-- WHAT THE TASK REQUIRES --
Copy the data from the line with "This screenshot has width=2560, height=1440." up to and including the line with "pyautogui.click(x=1793, y=128)", changing "icon" to "button" and leaving everything else as it is.

-- DATA FOR THIS TASK --
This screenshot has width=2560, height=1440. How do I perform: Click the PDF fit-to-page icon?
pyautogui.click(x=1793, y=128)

...

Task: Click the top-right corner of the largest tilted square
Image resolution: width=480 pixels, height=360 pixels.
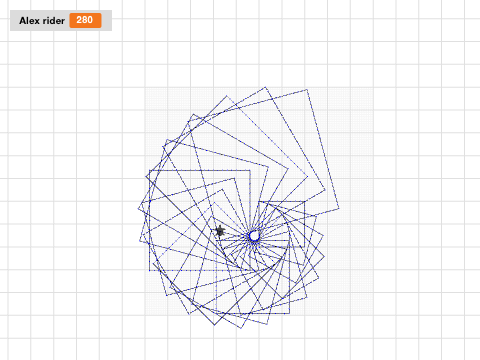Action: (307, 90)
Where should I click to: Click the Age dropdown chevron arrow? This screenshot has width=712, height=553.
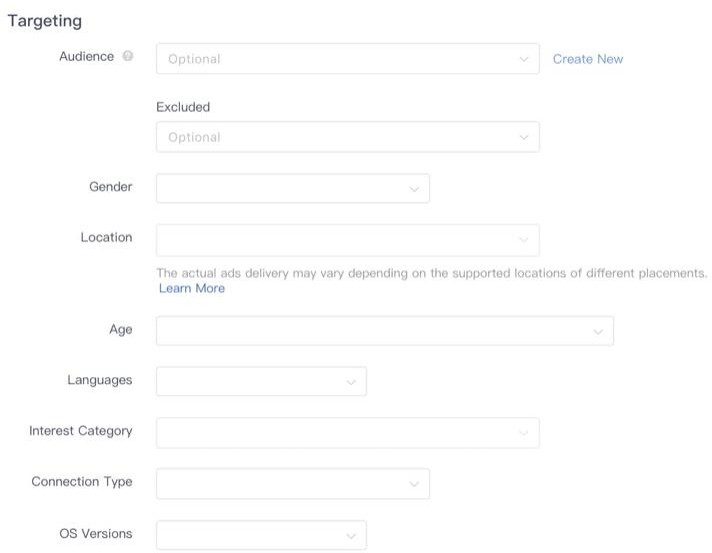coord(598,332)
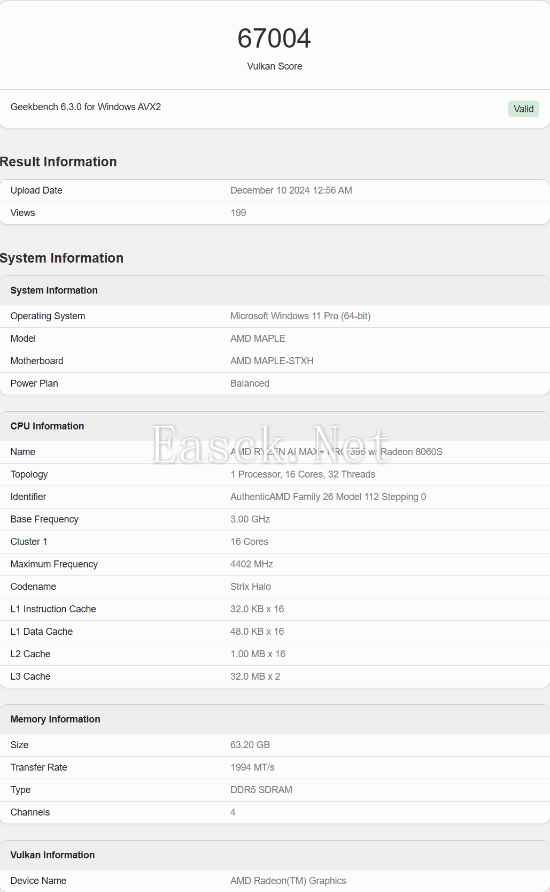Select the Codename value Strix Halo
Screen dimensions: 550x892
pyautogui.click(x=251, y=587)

-- FINAL RESULT --
This screenshot has width=2560, height=1440. How do I perform: Click the PDF fit-to-page button?
pyautogui.click(x=1793, y=128)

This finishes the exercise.